The introduction of the new provisions raised several questions as they seemingly lacked clarity and mandated taxation of self-generated assets as well and goodwill, which is generally kept outside the purview of tax. Remarkably, the legislators prospectively anticipated interrogations and objections on the provisions while drafting them, as reflected from Clause 4 of section 9B.

This clause states that “if any difficulty arises in giving effect to the provisions of section 9B and sub-section (4) of section 45, the Central Board of Direct Taxes (“CBDT”) may, with the approval of the Central Government, issue guidelines for the purposes of removing the difficulty.[3]Certain questions and objections arose pursuant to the introduction of these provisions regarding the computation of taxes and justification of taxing self-generated assets and goodwill.

Consequently, by effect of section 9B(4), the CBDT on 2 July 2021 issued guidelines[4] regarding the application of section 9B and section 45(4) of the Act, explicating that the guidelines will be applied in determining tax liability during the reconstitution or dissolution of partnership firms. The guidelines state that if the taxed asset is distributed amongst the partners, it shall not be taxed again in the future in case of further reconstitution or dissolution of the firm, hence, double taxation shall be avoided.

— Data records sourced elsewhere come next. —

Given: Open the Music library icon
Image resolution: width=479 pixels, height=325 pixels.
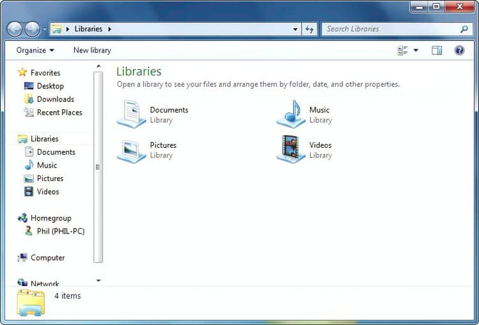Looking at the screenshot, I should [x=291, y=114].
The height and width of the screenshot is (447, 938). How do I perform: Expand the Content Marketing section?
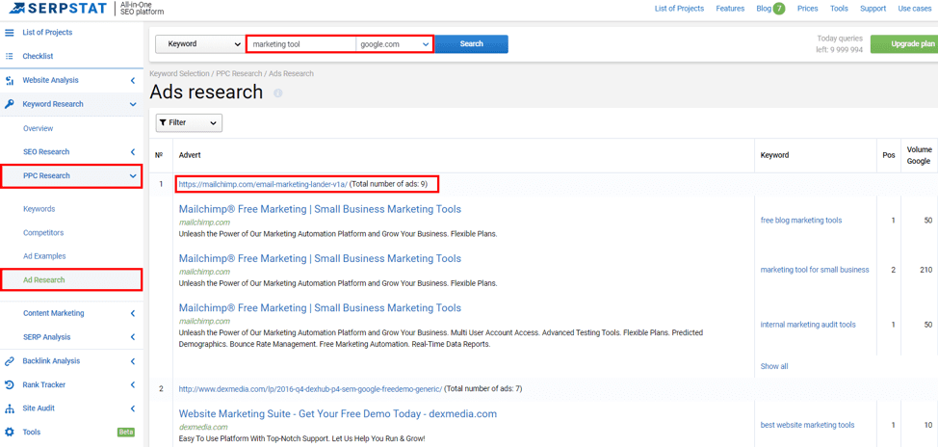133,313
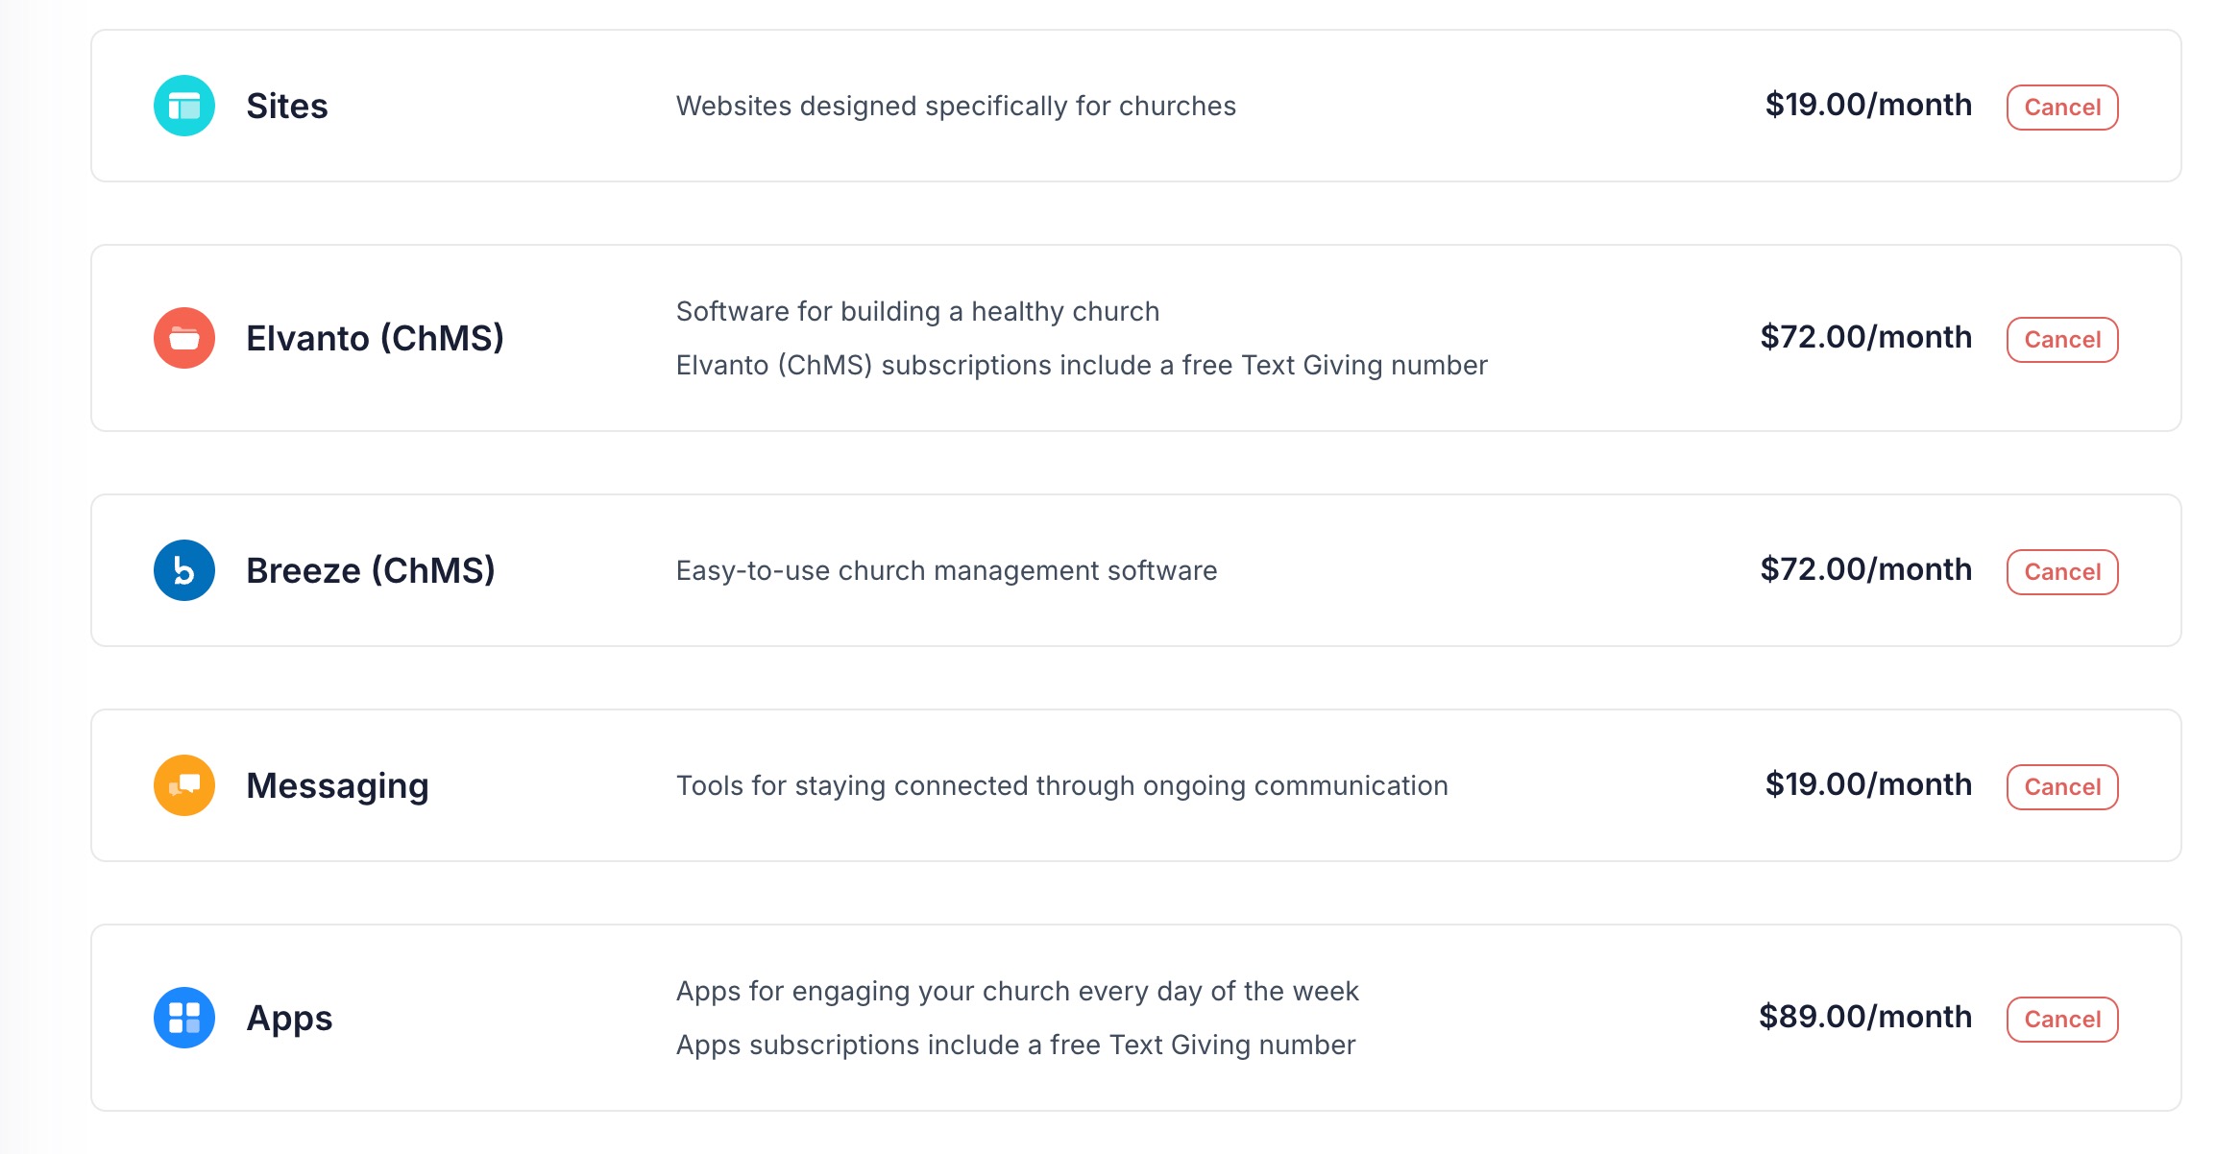Screen dimensions: 2240x1154
Task: Select the Breeze (ChMS) title text
Action: coord(371,570)
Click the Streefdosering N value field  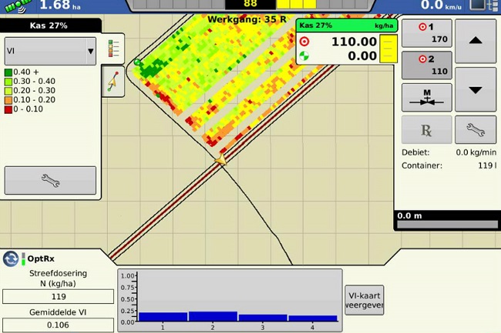coord(58,296)
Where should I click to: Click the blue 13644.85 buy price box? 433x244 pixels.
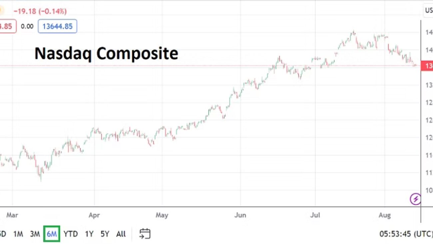pyautogui.click(x=57, y=26)
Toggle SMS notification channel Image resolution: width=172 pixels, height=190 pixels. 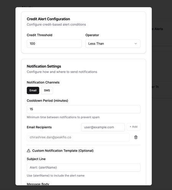[x=47, y=90]
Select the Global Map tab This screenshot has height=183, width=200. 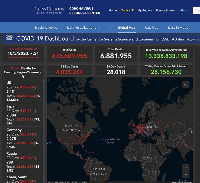pos(127,28)
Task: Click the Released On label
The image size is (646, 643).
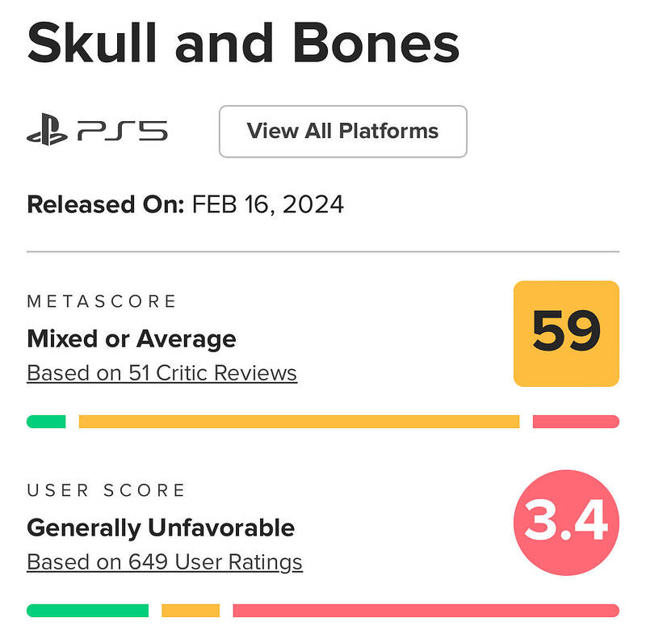Action: 106,204
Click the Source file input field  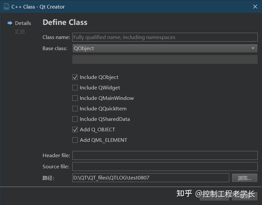point(165,166)
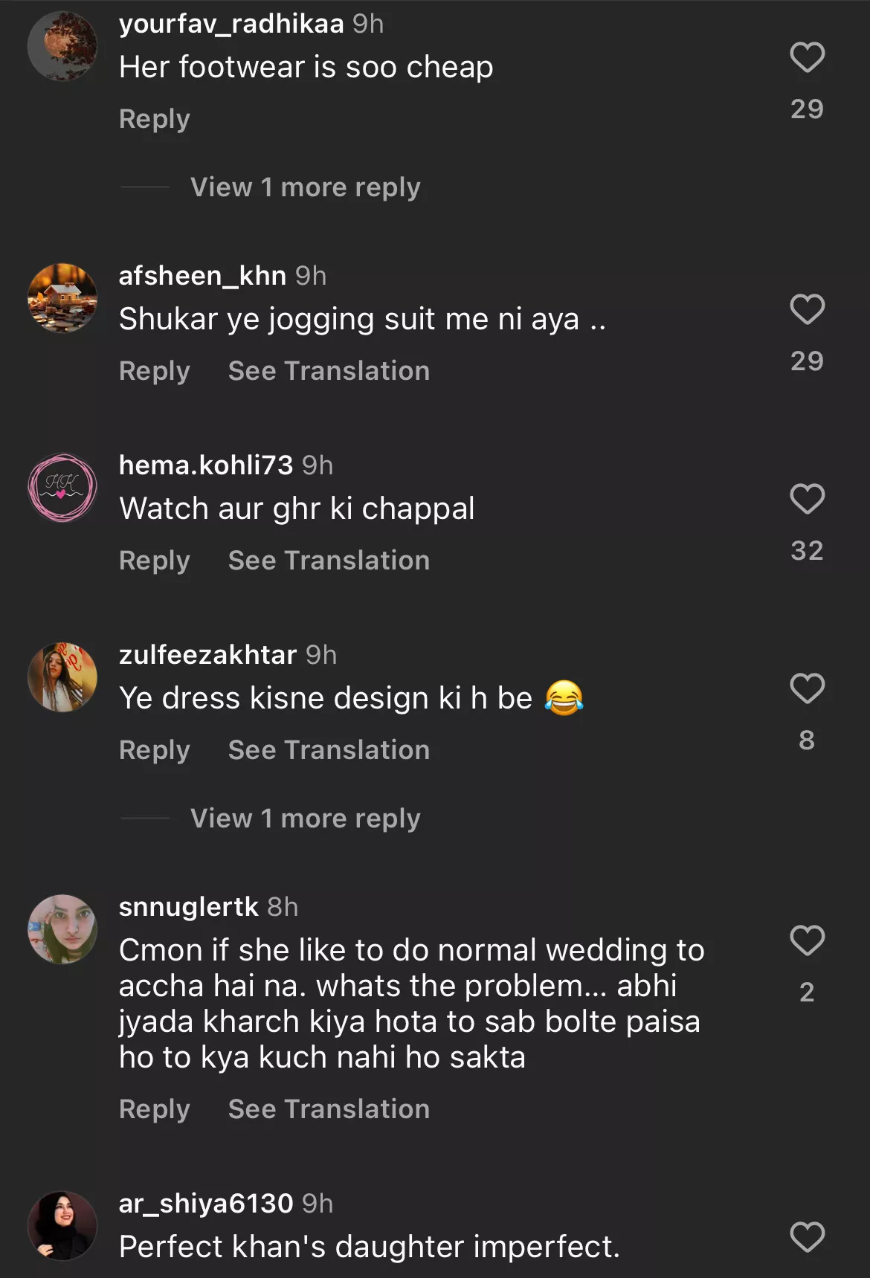Open the zulfeezakhtar username link

tap(207, 655)
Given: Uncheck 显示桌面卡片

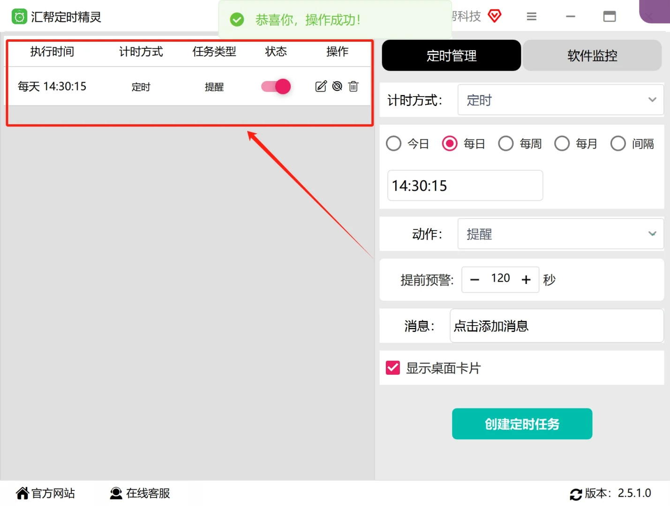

In this context, the guidelines state that “the amount taxed under sub-section (4) of section 45 of the Act is required to be attributed to the remaining capital assets of the specified entity, so that when such capital assets get transferred in the future, the amount attributed to such capital assets gets reduced from the full value of the consideration and to that extent the specified entity does not pay tax again on the same amount.” The guidelines further enunciate a few examples to clarify the emerging doubt in the application of both the provisions.

Furthermore, the CBDT, on the same day, issued a notification[5] to insert sub-rule (5) to Rule 8AA and a new Rule-8AB prescribing the manner of calculating the income chargeable to tax under section 45(4) of the Act as “capital gains” and also the method by which such income shall be attributed to remaining assets with the specified entity (partnership firm) under clause (iii) of section 48 of the Act.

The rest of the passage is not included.